Data excerpts
===
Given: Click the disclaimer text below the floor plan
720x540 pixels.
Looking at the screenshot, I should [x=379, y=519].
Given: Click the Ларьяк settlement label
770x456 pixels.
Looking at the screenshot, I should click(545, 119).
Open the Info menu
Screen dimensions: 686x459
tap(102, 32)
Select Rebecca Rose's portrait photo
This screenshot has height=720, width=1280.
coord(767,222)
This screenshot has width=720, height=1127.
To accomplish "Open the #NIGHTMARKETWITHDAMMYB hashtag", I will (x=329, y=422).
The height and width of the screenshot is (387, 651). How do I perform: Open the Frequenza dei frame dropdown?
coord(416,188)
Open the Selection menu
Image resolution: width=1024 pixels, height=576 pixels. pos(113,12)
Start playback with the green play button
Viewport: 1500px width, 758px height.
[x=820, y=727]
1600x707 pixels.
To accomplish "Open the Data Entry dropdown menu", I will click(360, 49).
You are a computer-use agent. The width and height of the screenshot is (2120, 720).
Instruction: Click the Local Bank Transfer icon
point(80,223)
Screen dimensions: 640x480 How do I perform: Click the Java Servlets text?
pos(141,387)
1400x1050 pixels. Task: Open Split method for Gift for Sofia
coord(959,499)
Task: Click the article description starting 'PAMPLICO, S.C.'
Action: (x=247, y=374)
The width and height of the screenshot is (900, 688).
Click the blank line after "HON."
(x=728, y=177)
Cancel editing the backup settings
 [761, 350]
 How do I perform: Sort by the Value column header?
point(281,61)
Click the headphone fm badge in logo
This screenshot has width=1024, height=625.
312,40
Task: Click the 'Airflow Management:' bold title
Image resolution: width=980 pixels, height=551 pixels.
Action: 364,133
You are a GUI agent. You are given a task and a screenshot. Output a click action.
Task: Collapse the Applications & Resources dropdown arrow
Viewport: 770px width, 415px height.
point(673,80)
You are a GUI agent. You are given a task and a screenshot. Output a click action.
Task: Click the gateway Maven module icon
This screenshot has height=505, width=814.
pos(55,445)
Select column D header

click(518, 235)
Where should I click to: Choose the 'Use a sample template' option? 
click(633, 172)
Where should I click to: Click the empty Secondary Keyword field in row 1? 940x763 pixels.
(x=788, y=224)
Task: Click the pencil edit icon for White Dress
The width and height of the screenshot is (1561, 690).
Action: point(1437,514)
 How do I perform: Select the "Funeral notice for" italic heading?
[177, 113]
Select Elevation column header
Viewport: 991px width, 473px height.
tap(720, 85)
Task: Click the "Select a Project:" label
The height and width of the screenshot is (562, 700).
===
REQUIRED ACTION ::
Set down, exactly as they appear, the lines above from the first one to the line that holds "Select Rebecca Rose's portrait photo", both included, please, and no others.

TASK OUTPUT ::
Given: Click the disclaimer text below the floor plan
720x540 pixels.
Looking at the screenshot, I should [x=379, y=519].
Given: Click the Ларьяк settlement label
770x456 pixels.
Looking at the screenshot, I should click(545, 119).
Open the Info menu
Screen dimensions: 686x459
tap(102, 32)
Select Rebecca Rose's portrait photo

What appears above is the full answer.